# This Colab created using  CAMeL_Tools_Guided_Tour notebook shared by This repo https://github.com/CAMeL-Lab/camel_tools

Which belogs to this paper (CAMeL Tools: An Open Source Python Toolkit for Arabic Natural Language Processing) 
</br>
https://aclanthology.org/2020.lrec-1.868/

# Installation and Setup

The following steps are needed if you want to run the examples in this notebook on Google Colaboratory. If you want to run this notebook on your own machine, please follow the [installation instructions](https://camel-tools.readthedocs.io/en/latest/getting_started.html#installation) instead.

First, we install the CAMeL Tools Python package.

In [None]:
%pip install camel-tools

In order to use all the components provided in CAMeL Tools, we need to install all the datasets required by these components.
To do this in Colab, we need to first mount a Google Drive and create a directory where the data will be installed.

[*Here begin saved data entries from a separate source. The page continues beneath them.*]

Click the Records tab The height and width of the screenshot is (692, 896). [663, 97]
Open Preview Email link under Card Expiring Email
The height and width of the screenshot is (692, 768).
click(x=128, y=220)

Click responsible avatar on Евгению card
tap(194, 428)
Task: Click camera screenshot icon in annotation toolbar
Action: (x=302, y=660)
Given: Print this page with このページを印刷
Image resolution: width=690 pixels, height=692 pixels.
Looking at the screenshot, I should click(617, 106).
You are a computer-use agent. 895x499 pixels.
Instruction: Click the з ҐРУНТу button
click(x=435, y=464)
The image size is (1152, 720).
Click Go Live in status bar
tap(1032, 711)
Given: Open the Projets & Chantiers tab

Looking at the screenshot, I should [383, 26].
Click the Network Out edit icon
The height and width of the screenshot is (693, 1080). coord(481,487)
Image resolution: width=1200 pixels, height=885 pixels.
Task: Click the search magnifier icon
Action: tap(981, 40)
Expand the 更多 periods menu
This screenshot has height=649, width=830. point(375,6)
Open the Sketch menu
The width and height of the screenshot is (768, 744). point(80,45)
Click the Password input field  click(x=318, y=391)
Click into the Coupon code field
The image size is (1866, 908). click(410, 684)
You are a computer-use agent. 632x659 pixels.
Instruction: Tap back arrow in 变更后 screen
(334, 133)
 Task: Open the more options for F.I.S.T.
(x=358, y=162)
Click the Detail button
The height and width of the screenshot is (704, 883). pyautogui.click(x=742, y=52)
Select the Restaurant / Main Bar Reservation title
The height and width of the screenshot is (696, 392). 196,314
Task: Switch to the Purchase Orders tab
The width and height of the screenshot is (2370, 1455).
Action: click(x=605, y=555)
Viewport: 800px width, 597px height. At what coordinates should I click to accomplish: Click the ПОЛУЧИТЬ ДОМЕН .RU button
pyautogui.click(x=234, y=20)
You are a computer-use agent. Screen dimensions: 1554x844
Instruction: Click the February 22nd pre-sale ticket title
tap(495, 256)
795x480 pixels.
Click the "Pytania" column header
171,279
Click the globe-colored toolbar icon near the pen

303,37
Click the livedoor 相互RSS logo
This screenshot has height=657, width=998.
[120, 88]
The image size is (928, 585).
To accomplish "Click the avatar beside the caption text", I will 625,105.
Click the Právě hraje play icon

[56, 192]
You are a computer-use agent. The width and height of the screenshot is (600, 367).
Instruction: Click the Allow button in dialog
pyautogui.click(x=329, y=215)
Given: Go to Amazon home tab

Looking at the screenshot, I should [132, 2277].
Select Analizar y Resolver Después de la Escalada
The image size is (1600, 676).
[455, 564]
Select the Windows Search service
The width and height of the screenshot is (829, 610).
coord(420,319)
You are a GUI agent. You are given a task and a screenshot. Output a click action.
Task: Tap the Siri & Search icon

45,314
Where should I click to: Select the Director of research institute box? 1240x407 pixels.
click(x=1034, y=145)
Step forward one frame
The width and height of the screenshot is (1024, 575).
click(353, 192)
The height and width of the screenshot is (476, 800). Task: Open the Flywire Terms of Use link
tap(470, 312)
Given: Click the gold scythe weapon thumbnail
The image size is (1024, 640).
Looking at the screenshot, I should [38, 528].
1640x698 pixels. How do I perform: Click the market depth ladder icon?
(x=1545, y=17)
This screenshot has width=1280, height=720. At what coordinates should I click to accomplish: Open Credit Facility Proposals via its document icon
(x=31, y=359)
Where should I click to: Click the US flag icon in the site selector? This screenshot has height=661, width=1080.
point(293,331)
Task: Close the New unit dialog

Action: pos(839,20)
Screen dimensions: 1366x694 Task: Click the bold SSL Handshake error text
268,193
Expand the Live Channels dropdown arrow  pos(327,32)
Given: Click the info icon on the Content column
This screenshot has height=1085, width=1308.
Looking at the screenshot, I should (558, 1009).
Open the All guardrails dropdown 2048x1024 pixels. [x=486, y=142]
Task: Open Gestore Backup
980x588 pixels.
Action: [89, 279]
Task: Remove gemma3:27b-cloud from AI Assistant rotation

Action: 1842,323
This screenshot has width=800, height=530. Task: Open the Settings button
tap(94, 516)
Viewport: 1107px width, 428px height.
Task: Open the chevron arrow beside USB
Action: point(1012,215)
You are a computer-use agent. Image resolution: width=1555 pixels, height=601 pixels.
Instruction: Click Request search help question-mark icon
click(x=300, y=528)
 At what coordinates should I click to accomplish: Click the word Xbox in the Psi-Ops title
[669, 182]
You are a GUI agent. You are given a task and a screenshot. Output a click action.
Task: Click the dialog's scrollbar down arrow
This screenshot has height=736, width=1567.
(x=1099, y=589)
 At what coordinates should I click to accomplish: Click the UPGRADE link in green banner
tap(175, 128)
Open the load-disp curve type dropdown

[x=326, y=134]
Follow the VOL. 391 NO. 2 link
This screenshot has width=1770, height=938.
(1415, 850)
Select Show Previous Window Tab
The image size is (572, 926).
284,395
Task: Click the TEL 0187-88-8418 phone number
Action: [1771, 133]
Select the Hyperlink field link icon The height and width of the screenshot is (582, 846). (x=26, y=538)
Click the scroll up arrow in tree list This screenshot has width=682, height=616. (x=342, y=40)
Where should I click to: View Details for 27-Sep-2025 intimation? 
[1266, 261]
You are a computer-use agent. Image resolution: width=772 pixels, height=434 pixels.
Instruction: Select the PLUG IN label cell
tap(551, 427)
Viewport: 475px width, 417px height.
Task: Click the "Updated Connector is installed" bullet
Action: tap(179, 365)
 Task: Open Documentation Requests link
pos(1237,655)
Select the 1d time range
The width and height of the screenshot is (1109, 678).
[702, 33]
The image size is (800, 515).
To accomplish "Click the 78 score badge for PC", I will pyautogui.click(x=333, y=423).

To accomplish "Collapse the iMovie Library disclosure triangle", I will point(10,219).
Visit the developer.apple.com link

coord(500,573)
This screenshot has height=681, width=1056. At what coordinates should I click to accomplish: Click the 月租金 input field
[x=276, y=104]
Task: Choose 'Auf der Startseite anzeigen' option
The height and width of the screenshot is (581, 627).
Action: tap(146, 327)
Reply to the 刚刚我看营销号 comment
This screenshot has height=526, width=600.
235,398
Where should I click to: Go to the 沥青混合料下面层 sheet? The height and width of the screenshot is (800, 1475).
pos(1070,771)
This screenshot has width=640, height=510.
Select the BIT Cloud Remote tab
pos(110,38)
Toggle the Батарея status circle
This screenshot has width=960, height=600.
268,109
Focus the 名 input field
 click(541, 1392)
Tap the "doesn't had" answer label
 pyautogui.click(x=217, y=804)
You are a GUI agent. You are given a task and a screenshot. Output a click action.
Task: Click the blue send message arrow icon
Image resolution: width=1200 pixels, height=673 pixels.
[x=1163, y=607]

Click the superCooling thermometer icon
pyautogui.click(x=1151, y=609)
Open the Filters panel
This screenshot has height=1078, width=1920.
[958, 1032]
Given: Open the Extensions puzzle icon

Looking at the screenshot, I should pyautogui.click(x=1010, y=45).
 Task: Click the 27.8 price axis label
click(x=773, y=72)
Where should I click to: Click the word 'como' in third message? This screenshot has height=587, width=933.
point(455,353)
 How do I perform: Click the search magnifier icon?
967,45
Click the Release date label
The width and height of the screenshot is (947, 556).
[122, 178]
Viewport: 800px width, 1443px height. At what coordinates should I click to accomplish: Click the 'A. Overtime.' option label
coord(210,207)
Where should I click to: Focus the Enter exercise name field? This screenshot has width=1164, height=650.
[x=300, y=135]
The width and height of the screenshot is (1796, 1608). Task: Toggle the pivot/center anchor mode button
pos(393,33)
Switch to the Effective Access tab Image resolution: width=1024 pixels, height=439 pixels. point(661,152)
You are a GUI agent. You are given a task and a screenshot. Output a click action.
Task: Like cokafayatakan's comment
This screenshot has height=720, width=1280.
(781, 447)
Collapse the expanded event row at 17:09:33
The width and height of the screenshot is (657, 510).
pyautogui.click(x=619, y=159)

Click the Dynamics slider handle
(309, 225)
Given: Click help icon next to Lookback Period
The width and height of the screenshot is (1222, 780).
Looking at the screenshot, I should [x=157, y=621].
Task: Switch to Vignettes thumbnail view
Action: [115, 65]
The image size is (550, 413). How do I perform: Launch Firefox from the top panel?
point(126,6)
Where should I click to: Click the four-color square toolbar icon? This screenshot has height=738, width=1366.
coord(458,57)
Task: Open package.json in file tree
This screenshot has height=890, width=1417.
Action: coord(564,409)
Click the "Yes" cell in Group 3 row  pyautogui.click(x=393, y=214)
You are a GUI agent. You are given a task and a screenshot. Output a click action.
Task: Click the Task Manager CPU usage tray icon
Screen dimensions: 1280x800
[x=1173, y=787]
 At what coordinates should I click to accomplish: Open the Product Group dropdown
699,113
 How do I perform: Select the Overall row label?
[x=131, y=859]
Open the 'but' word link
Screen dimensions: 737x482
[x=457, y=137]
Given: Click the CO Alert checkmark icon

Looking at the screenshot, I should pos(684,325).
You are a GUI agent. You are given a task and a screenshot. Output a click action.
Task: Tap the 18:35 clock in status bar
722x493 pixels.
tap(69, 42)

Run the code below and follow the instructions in the output.

In [3]:
from google.colab import drive
import os

drive.mount('/gdrive')

%mkdir /gdrive/MyDrive/camel_tools

Mounted at /gdrive


Next, we need to tell CAMeL Tools to install the data in the newly created directory. This will take a couple of minutes to complete.

**NOTE:** You will need at least 2.3GB of available space on your Google Drive to install all the CAMeL Tools data.

In [4]:
os.environ['CAMELTOOLS_DATA'] = '/gdrive/MyDrive/camel_tools'

!export | camel_data full

We also provide a lightweight dataset for the Morphology and Disambiguation components **only** that can be installed by calling `camel_data light` instead of `camel_data full`.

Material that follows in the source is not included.